Mathilde Ribot, Un siècle de femmes
Ce livre répond à une question majeure : qu’est-ce qu’être une femme dans un petit village rural avant la Grande Guerre, puis dans les décennies suivantes et enfin dans la grande modernité ?
Au lieu de l’ascension escomptée d’un temps à l’autre et vers une libération féminine programmée, l’égalité prévue ou espérée mène les héroïnes (Émilienne, Colette et Nathalie) de ce livre vers une aliénation plus subtile et plus radicale.
Sous prétexte d’ouverture du « deuxième sexe » à une émancipation, bien des portes de fermes se ferment en des « jeux » de captages plus ou moins pervers. Et plutôt plus que moins.
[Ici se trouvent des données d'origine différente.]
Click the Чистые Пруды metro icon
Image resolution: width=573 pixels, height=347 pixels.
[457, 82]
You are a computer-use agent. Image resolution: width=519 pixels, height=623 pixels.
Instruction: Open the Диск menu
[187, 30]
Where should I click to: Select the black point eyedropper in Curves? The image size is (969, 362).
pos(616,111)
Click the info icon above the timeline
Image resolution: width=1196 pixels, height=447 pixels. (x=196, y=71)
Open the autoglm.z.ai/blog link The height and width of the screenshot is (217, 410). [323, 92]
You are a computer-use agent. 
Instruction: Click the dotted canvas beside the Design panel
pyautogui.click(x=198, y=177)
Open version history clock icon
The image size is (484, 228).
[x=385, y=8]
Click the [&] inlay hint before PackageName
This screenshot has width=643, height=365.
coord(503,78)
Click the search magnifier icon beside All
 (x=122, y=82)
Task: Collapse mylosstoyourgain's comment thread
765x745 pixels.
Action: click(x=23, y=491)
Droit de vote, droit d’inscription à l’université, droit d’exercer une activité professionnelle sans le consentement de son mari, droit de gérer son compte bancaire, contraception, autorité parentale conjointe, avortement, sous couvert de liberté conquise, restent souvent des cache-misère.
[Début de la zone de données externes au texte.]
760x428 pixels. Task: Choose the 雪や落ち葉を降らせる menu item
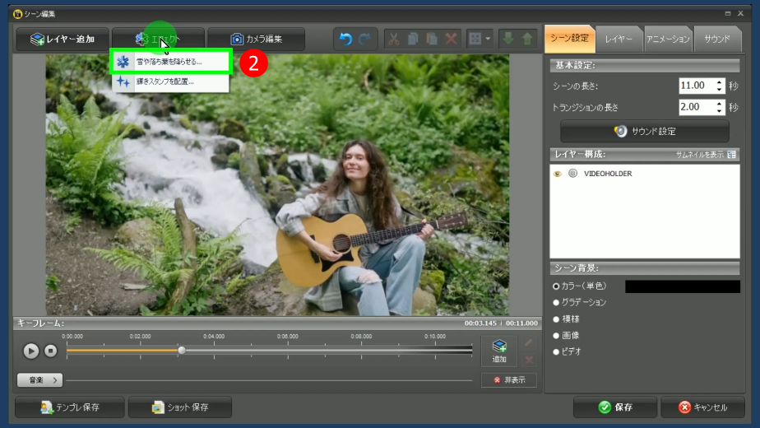(x=170, y=62)
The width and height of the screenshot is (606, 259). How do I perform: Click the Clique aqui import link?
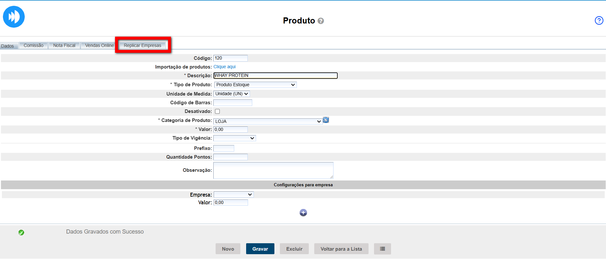tap(224, 67)
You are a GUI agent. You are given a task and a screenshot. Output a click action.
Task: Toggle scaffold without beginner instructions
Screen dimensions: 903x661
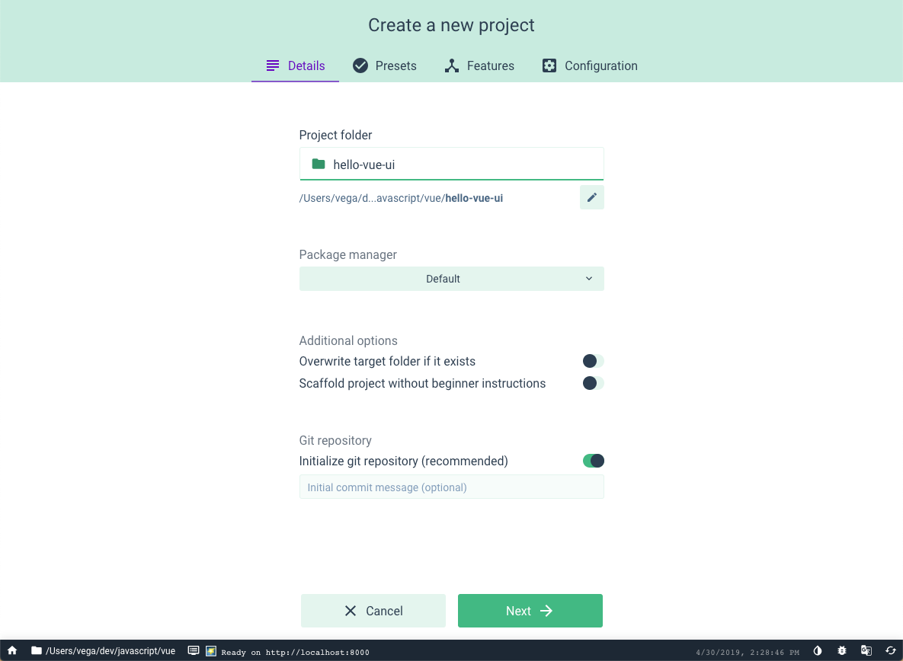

Dans un petit village des Landes, les héroïnes bien réelles égrènent leur vie entre courage et résignation. Certes, une révolution est en marche mais la mise sous tutelle des femmes, autrefois inscrite au cœur du Code civil, laisse la place à une servitude plus subtile et plus radicale.
Entre autres et pour le plus grand bonheur du marché, l’affirmation de soi et de ses désirs deviennent des credos qui font basculer vers un monde peut-être encore plus absurde pour les femmes qui espéraient trouver le salut.
jean-paul gavard-perret
Mathilde Ribot, Un siècle de femmes, L’Atelier contemporain, Strasbourg, 2023, 160 p. – 20,00 €.